Parts of the exercise:
[A] In the forum thread on OpenGL and Direct3D renderers, which library does the engine use for low-level rendering abstraction?
[B] Write the next post in the forum thread on OpenGL and Direct3D renderers, following its final quoted passage.

Source excerpt:
***
What the big difference between the OpenGL and D3D renderer? Are they performing and look the same across Windows and Linux? What about MacOS? I guess if it run on Linux I can fiddle with the source and make it run on it?

Look awesome! Always good to have diversity in 3D engine.


I'm using https://github.com/bkaradzic/bgfx for low-level rendering abstraction. IIRC in the engine there is no difference between opengl and d3d other than a projection matrix. On the outside there can be a difference, e.g. if opengl does not support some operation d3d does (because of drivers). On my computer D3D a tiny bit faster than OGL on windows.

I've not tried Linux for a long time, so it's possible there are some issues. But it's definitely compilable and it used to run few months ago.

MacOS port should be easy, there once was a branch with a lot of stuff already ported, but it was done by other programmer and he did not finish it.


Generally Direct3D is for Windows and OpenGL is for all other platforms. Sometimes the OpenGL renderer works on Windows as well for easier testing and development.


Indeed, I only implemented OGL on Windows so I do not have to switch to Linux to implement some rendering feature/new shader. I do that mostly on Windows, because I am the most efficient there, and only test the result on Linux.


When "all other platforms" does not include gaming consoles, as there is this urban myth of OpenGL support on them.

Only partially true on the PS3 (GL ES 1.0 with Cg), which was largely ignored.


Yes, consoles have their own rendering libraries, well for the XBoxOne it's DirectX, but for the PS4 it's a proprietary library (Source: currently working at a AAA studio).

But that is a technicality, because most developers that are making an engine (especially indie or hobby developers) don't have access to development hardware and SDK's.

So it's valid to say that OpenGL runs on all other platforms (that the developer is targeting).


The other myth is that graphics drivers from different manufacturers - heck even the same manufacturer - are all created equal because they have standards name on the box :)


Came across this one too the other day - Xenko http://xenko.com/


Xenko looks very professional, pity it's GPL.


Apparently they allow you to keep your game's source closed. From their FAQ:

> Yes, you can sell your game without any constraints as long as you use the binary version distributed on the website. If you modify and recompile the engine yourself, you can still sell your product, but you have to open the source code of your game and the modifications made to Xenko as stated in the GPL license.
***
Material provided:

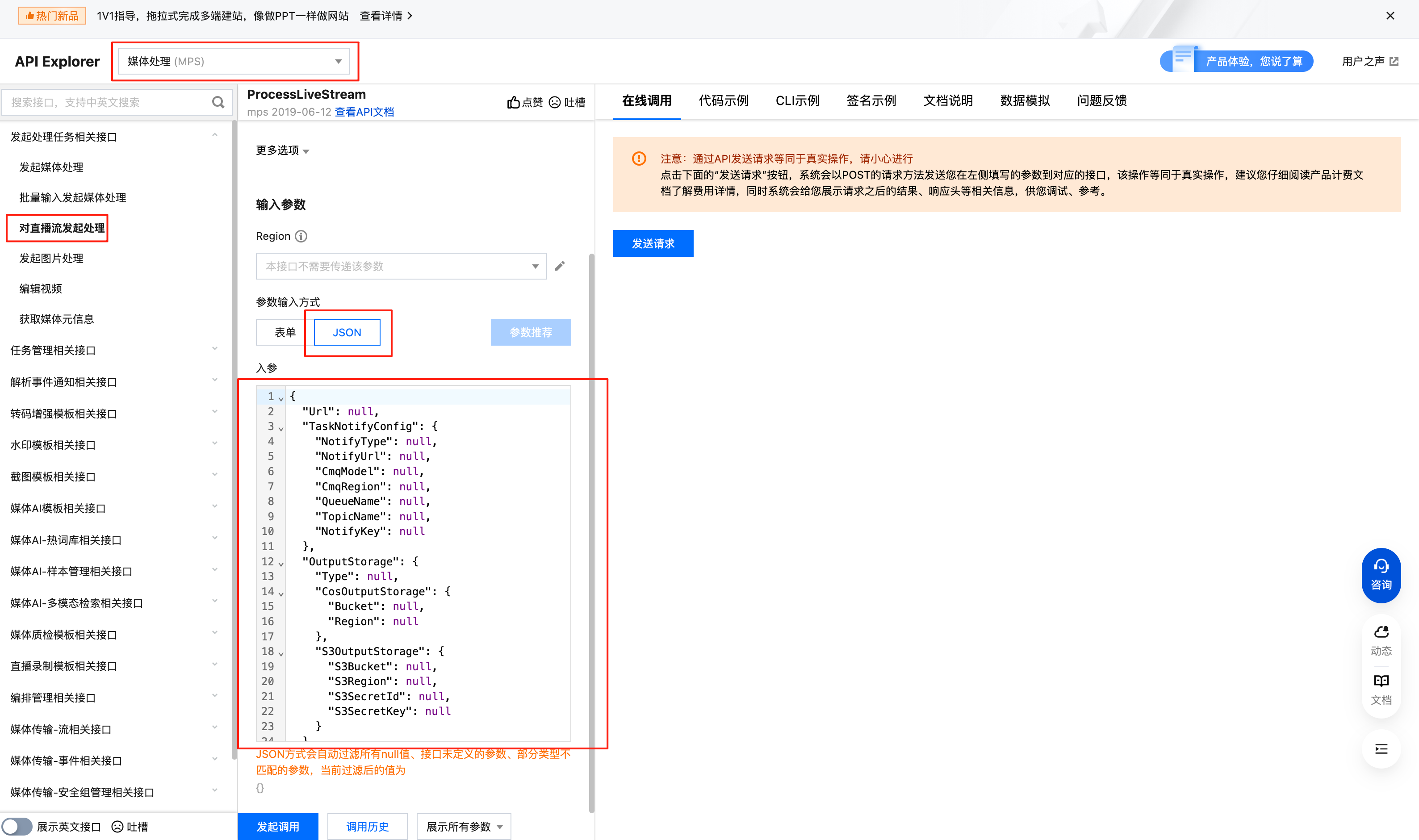Click the thumbs-up 点赞 icon
1419x840 pixels.
513,102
***
The answers:
[A] bgfx (https://github.com/bkaradzic/bgfx).

[B]
Yes, binary release is not GPL. However the main advantage of open source engines for game developer is their source being opened so you can change it. I wished so many times I have access to Unity source in my dayjob. But in case of Xenko, if you modify it you have to publish the source code of your game - which is a no-go for most game companies.


> I wished so many times I have access to Unity source in my dayjob.

Wouldn't that be trap though in practice? Everytime a new Unity version comes around you would have to patch/test your changes back in.


Yes, it might be a trap. However you could at least:

* submit a patch

* find out that it's specific behaviour causing the bug and avoid it

* now how to optimized your code

* know how things work - Unity's docs misses a lot of details.


That alone makes it impossible to use on sandboxed app stores like iOS, UWP and the consoles.


I'm not so sure. If you're the sole developer, you can offer the binary on iOS and UWP with a standard license, while having the code on GitHub under e.g. BSD license with a note "Game contains code from GameCore licensed under the BSD license". Basically you license the source code under BSD to yourself and you create a derivative that includes all assets that you retain all rights to.


I spoke to a Xenko rep at GDC yesterday. They are having their commercial release "very soon" --which will feature more useful licensing options.


Hey, this looks really good. Thanks for the good work.

A question. Please don't get it wrong.

How you going to maintain that? Recently more than anything I'm more afraid of investing my time in some tool will go away in the near future. While UE and Unity 3D are not perfect, neither free (or even cheap). But those teams have all the money to support next releases, and I have some guarantee that they will exist next year.


Perfectly valid question. You are right, while there is a high chance that UE and Unity will be maintained, there is no guarantee. In any single person project, especially noncommercial, the chance it will not be maintained is much higher and Lumix Engine is not an exception. The only "proof" that it will be maintained is that I already worked on this 4+ years (as you can see on github) and that I'm making a commercial game with the engine.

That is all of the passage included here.